Proof: connection points c, f;

Because △ABC is an isosceles right triangle and f is the midpoint of AB;

So CF=FB, and ∠DCF=∠EBF=45 degrees.

And because AD=BC. You can get DC = EB；;

So △DCF and △EBF are the same;

So FD=FE, and ∠ DFC = ∠ EBF;

And ∠ EBF+∠ EFC = 90, you can get ∠ EFC+∠ DFC = ∠ DFE = 90;

So: △DFE is an isosceles right triangle

2 is wrong.

As a counterexample, when d and e move to the midpoint of their respective sides,

Quadrilateral CDFE is a square.

(3) is wrong.

Prove:

Because: △DFE is an isosceles right triangle;

So de = √ 2df;

And DF is the distance from the fixed point f to the moving point d, where d is the midpoint of AC, that is, DF is perpendicular to AC and DF is at least 4.

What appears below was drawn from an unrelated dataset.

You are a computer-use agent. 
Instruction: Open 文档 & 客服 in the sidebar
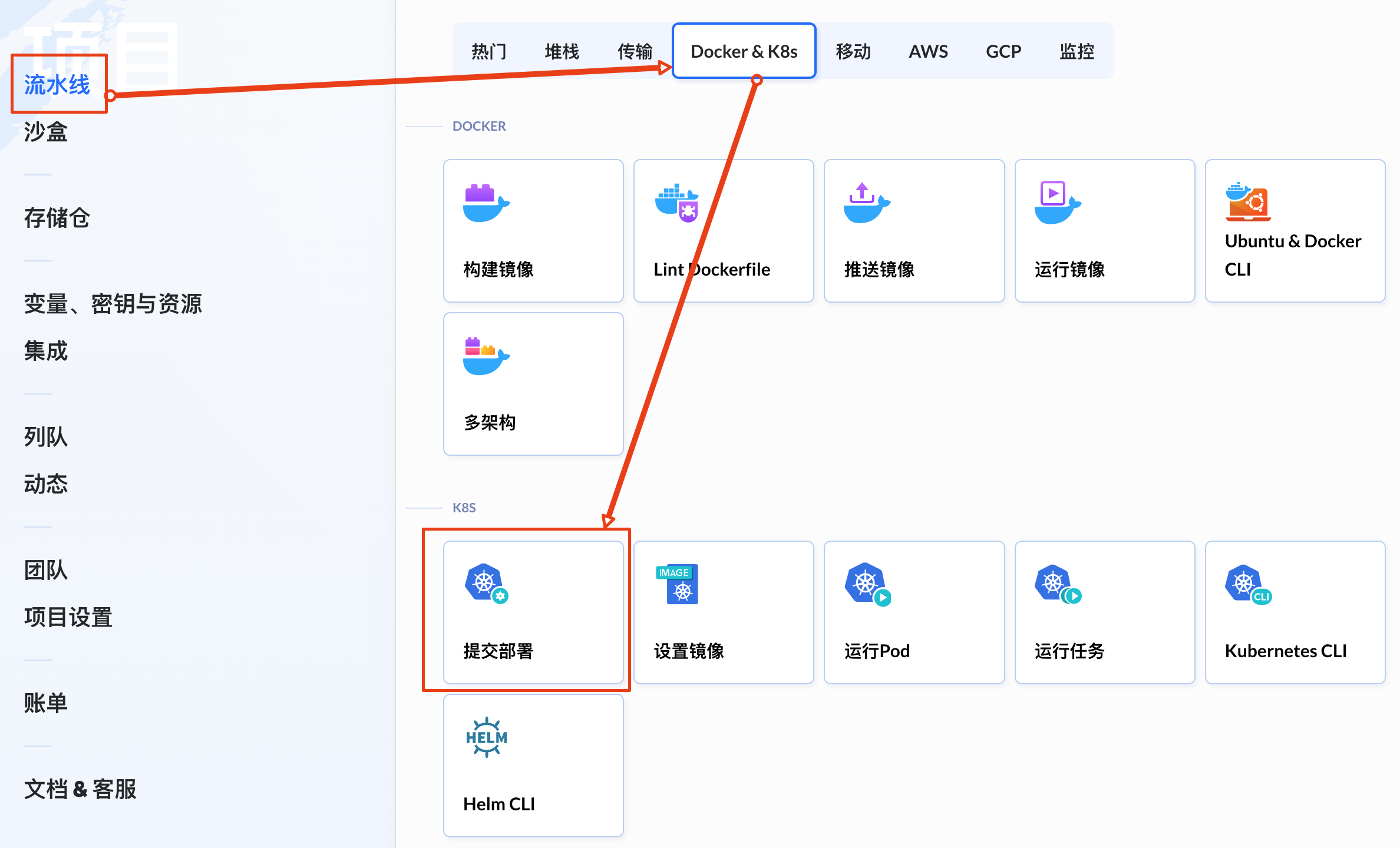[80, 789]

So the minimum value of DE is 4√2, not 4;

4 that's right.

Prove:

△DCF and△△ EBF are congruent (previously proved)

So the quadrilateral CDFE = s △ DCF+s △ CEF = s △ EBF+s △ CEF = s △ CFB =16 is a constant value.

⑤ It is right.

Prove:

S △ CDE = (DC * CE)/2 = CE * (AC-AD)/2 = CE * (8-CE)/2 = [-(CE-4) squared+16]/2; (0 & lt= CE & lt=8)

When CE=4, S△CDE is the largest, and the maximum value is 8.

To sum up, the correct conclusion is ① ④ ⑤, so choose B.